A few weeks ago a someone asked me if we were going to have services at our church on Christmas Day, since this year it
is a Sunday. I know, this sounds like one of those paradoxical statements that only church people — and Yogi Berra —
can occasionally come up with. But I knew what she meant.
Christmas only rarely falls on a Sunday. The last time was 1994. Many Protestants, as a persistent residue of the anti-Christmas
ideology of our Puritan forebears, do not normally have worship services on Christmas Day. Christmas morning has become a
time for ritualized family gift-giving and feasting. So she was asking me if I was really expecting people to change their
normal practices and come to church, of all places, just because Christmas happens this year on a Sunday?
"I’m going to pretend you didn’t ask me that question," I said.
Christians worship on Sunday. We have done so since the earliest days of the Church. Sunday worship is sacred to us. We
don’t cancel Sunday worship for blizzards, hurricanes, earthquakes, fires, floods, football games, Springsteen concerts,
Independence Day parades, or anything else. Why in God’s name would we dream of canceling Sunday worship on what is
arguably the second most important Christian holiday of the year? If anything, should we not be making a particular point
of worshiping God on the day we celebrate Jesus’ birth?
The other day, I saw a news report that many mega-churches have decided not to gather for worship on Christmas because
it falls on a Sunday.* I took the opportunity to indulge in a few moments of self-righteous gloating about how this perfectly
reveals what, in my humble opinion, many mega-churches are really about: a complete rejection of authentic Christianity in
favor of whatever is marketable and convenient to the secular society in which we live; a lite, quasi-religious pit-stop with
no function more transcendent than helping people cope with and even thrive in the rat-race.
But then I heard that there are some Presbyterian churches in our area that have decided to cancel worship on Sunday,
December 25, as well. Mega-churches are one thing; I don’t expect much biblical, spiritual, or liturgical literacy from
most of them.
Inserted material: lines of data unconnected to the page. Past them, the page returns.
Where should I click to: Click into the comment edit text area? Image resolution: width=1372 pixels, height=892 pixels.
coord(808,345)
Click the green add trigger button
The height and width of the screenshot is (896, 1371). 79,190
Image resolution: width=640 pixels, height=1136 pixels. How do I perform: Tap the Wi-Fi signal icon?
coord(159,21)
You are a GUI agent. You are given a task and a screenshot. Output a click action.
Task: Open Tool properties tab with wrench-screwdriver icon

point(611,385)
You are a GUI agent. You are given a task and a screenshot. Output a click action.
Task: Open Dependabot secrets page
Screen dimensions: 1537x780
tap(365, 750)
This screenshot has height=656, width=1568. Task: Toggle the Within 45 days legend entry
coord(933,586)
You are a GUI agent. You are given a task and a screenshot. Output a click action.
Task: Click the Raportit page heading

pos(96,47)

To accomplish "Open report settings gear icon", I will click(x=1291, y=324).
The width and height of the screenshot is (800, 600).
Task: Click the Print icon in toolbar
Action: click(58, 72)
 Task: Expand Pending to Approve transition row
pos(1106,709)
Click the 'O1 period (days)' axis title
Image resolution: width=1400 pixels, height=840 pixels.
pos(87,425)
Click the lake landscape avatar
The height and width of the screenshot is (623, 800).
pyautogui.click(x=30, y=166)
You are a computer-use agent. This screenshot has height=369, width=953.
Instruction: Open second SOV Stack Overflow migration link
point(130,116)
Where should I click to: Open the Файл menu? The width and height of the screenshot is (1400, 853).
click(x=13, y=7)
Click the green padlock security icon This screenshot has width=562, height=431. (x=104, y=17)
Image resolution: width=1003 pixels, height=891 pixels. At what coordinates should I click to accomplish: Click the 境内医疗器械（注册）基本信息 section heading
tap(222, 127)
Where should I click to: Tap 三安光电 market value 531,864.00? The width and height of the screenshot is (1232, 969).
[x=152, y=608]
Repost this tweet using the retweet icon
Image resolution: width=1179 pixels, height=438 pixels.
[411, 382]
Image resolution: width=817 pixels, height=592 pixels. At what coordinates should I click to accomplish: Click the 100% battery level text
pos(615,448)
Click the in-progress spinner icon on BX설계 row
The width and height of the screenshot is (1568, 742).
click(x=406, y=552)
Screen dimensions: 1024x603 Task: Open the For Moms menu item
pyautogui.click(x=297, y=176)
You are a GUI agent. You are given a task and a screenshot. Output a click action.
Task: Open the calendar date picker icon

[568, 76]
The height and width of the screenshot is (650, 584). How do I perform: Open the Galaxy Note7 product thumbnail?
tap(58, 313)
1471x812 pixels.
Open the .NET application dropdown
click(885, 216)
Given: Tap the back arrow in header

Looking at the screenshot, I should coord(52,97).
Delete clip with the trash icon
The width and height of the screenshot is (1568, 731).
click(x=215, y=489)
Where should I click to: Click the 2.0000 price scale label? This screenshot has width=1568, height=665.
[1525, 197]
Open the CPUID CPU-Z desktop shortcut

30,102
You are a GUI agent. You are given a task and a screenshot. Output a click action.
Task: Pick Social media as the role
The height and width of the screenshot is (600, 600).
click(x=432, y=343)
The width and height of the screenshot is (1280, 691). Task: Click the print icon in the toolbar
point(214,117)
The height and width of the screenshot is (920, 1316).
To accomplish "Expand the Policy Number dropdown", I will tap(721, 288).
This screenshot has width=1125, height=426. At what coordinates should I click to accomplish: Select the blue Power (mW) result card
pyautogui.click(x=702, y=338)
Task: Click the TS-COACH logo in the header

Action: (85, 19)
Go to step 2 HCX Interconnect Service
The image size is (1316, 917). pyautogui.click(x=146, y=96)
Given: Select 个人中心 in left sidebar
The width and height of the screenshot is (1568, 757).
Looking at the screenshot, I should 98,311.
But Presbyterians ought to know better. As a Presbyterian minister I find this profoundly embarrassing; even
shameful.
The thing about it is, though, even those of us whose churches will be holding services on Christmas Day expect
attendance to be very low. This greatly depresses me because of what it says about the ephemerality and shallowness of our
own faith... and the pervasive influence in our hearts of other cultural values.
This is nothing new. Western culture has been riven by competition between the spiritual and economic meanings of this
time of year for hundreds of years. It’s just that things seem so out of balance now. Preachers used to decry the "commercialization"
of Christmas; but today it is like we are annoyed that anyone should insist that "Christmas" has any authentic religious content
at all. When the self-appointed right-wing language police now insist that we wish each other "Merry CHRISTMAS," instead of
the more generic and inclusive, "Happy Holidays," is it Christian faith they are defending? Or is their point really to justify
with religious language an essentially secular and wildly materialistic holiday?
I wonder how many of the same individuals who insist that everyone use "Christmas" language are also closing their churches
on Christmas because something as trivial as worship should not interfere with what is really important: their own present-opening
time. As if buying and receiving gifts are somehow themselves spiritual acts so holy that they should not be sidelined, even
for an hour, by something as unproductive and unprofitable as gathering for prayer and hearing the Biblical story.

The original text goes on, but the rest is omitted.